Phaser 4 Dev Report 2
Hello World!
After the release of Phaser 3.20 I was excited to dive right back into Phaser 4 dev again. I had already spent time refining the approach, so was happy with how classes should be structured and exported and how things are built in the different packages under the new @phaserjs namespace. You can read about all of this in the first Dev Report.
I knew that the next step would be to get a renderer in place. This was essential not only for testing features like the new scene graph, but also building more visual features from here on.

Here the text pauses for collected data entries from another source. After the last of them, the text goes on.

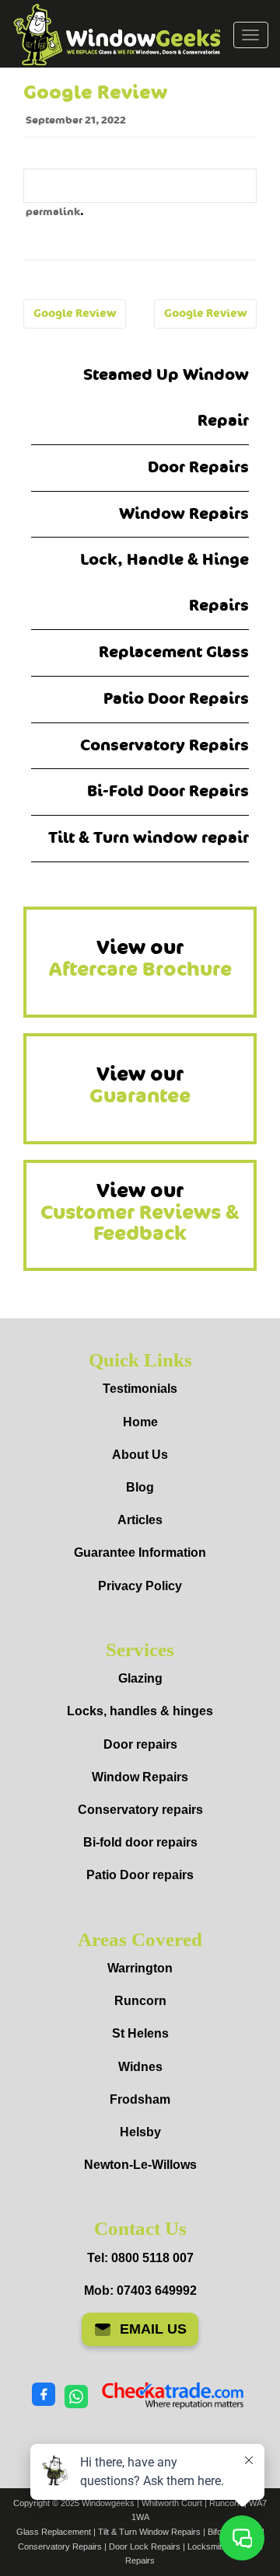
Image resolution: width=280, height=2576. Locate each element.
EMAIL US (153, 2329)
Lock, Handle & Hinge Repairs (164, 582)
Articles (140, 1519)
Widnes (140, 2066)
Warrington (140, 1968)
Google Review (74, 313)
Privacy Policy (140, 1586)
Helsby (140, 2132)
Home (140, 1422)
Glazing (140, 1678)
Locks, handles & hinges (140, 1711)
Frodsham (140, 2099)
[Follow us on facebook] (43, 2395)
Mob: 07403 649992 (140, 2290)
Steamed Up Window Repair (166, 397)
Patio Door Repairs (176, 698)
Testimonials (140, 1388)
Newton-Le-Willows (140, 2164)
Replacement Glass (174, 652)
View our (140, 958)
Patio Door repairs (140, 1875)
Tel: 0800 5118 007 (140, 2257)
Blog (140, 1487)
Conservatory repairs (140, 1809)
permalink (53, 212)
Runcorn (140, 2000)
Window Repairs (184, 514)
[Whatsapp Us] (76, 2395)
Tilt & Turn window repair (148, 838)
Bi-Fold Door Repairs (168, 791)
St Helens (140, 2033)
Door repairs (140, 1744)
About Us (140, 1454)
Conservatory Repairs (164, 745)
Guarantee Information (140, 1552)
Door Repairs (198, 467)
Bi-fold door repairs (140, 1842)
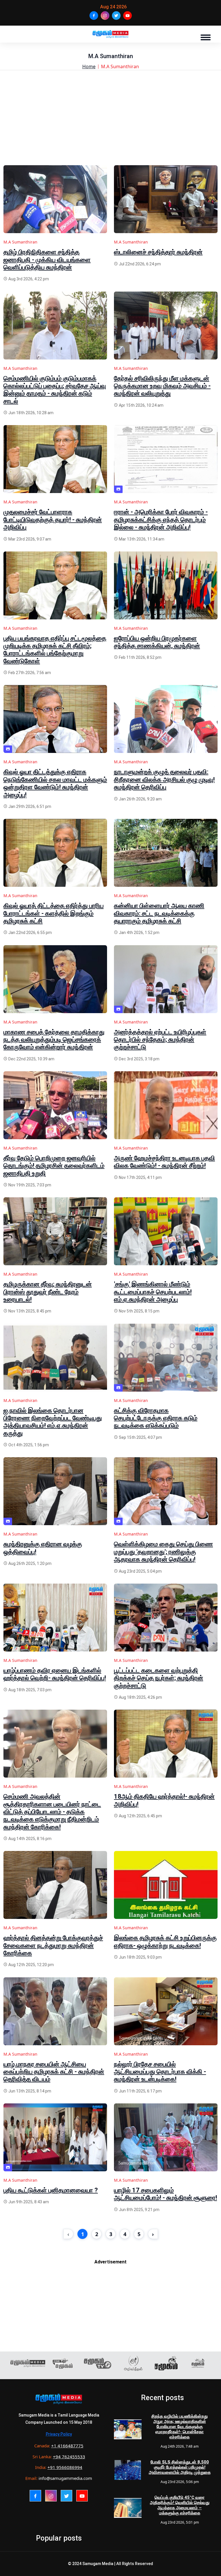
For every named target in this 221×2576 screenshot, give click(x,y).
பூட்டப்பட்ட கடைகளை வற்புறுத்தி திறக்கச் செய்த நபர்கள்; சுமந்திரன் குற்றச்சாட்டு (158, 1678)
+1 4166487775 (67, 2445)
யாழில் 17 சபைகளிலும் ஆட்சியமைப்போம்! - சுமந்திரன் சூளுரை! (165, 2194)
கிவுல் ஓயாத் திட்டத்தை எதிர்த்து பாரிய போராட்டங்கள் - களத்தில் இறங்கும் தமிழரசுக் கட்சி (53, 913)
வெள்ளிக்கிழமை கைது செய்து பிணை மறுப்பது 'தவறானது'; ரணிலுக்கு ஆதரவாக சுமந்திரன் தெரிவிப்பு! (163, 1551)
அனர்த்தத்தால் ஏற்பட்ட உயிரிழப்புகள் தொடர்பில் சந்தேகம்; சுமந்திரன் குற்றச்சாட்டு (160, 1039)
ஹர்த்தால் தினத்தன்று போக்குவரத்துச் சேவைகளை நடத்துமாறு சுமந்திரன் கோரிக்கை (53, 1945)
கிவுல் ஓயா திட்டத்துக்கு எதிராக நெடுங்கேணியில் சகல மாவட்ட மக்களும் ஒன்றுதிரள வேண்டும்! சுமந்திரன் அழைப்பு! (55, 783)
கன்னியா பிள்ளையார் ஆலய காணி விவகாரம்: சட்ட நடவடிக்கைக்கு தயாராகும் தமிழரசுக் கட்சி (159, 913)
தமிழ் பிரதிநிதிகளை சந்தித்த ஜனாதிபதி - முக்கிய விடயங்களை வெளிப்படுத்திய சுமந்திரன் (47, 259)
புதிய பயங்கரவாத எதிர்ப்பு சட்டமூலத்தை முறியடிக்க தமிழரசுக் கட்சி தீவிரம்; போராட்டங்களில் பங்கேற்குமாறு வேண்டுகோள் (54, 650)
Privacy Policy (59, 2434)
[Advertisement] (110, 125)
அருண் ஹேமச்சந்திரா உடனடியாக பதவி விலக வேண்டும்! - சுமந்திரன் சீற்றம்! (164, 1161)
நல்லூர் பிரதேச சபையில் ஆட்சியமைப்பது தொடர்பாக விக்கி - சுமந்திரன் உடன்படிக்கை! (160, 2072)
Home (89, 66)
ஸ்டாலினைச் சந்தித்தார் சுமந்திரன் (158, 252)
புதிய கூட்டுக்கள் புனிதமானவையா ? (50, 2190)
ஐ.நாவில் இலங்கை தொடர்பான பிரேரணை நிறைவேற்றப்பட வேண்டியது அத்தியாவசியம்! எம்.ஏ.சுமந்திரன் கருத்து (52, 1422)
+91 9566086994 (64, 2467)
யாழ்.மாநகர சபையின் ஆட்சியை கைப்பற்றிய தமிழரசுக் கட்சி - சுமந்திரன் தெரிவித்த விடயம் (53, 2072)
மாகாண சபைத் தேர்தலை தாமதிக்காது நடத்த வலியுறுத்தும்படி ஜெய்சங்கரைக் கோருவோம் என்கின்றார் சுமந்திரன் (53, 1039)
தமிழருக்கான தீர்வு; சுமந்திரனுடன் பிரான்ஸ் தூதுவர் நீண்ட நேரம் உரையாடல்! (47, 1292)
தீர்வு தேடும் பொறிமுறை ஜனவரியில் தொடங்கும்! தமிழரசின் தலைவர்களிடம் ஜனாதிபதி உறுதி (53, 1165)
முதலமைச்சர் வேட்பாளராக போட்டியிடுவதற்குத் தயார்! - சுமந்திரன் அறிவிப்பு (52, 519)
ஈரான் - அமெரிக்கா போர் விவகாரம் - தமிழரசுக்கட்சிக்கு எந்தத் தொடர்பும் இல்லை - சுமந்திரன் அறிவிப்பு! (161, 519)
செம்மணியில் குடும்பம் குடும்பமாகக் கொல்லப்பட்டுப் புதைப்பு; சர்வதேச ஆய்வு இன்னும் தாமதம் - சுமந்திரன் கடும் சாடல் (54, 390)
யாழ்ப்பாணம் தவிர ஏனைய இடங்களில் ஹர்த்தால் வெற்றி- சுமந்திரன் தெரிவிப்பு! (54, 1674)
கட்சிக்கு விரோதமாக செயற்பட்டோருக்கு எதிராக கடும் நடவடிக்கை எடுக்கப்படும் (155, 1418)
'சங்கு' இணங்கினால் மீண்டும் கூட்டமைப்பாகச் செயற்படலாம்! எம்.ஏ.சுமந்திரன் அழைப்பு (153, 1292)
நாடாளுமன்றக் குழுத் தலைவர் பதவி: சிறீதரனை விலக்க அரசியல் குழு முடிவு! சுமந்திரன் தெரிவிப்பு (164, 779)
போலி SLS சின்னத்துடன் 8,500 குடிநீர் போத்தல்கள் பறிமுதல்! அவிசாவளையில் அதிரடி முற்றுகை (180, 2467)
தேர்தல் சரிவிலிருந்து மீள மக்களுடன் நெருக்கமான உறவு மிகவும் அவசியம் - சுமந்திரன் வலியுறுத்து (162, 386)
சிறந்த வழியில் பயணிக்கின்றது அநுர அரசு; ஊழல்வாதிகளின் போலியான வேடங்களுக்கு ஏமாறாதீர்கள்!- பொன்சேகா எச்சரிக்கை (179, 2427)
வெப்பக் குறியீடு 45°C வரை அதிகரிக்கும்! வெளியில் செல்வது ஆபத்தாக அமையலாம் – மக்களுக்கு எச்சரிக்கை (179, 2505)
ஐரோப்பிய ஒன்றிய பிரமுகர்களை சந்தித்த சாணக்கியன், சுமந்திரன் (157, 642)
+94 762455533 (69, 2456)
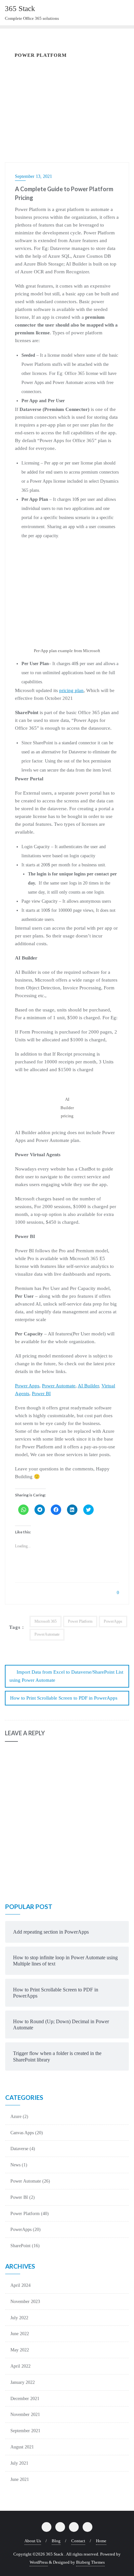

Plus, it leads to eye candy and you can never have too much of that!
The whole point of Phaser 4 is to embrace every last aspect of modern web browsers and practices, which of course includes WebGL2. I spent a week working through lots of tutorials, coding test after test to get to grips with the new features WebGL2 contains. Fundamentally, it's very similar to WebGL1. Everything is still heavily state-based and the process is all about putting the GPU into the correct state in order to perform an action. It's this state management that takes up most of the code and where it's possible to easily get tripped-up, by leaving an element in the incorrect state, and then calling a GL function which bombs out with a less than helpful error, leading to lots of backtracking and debugging.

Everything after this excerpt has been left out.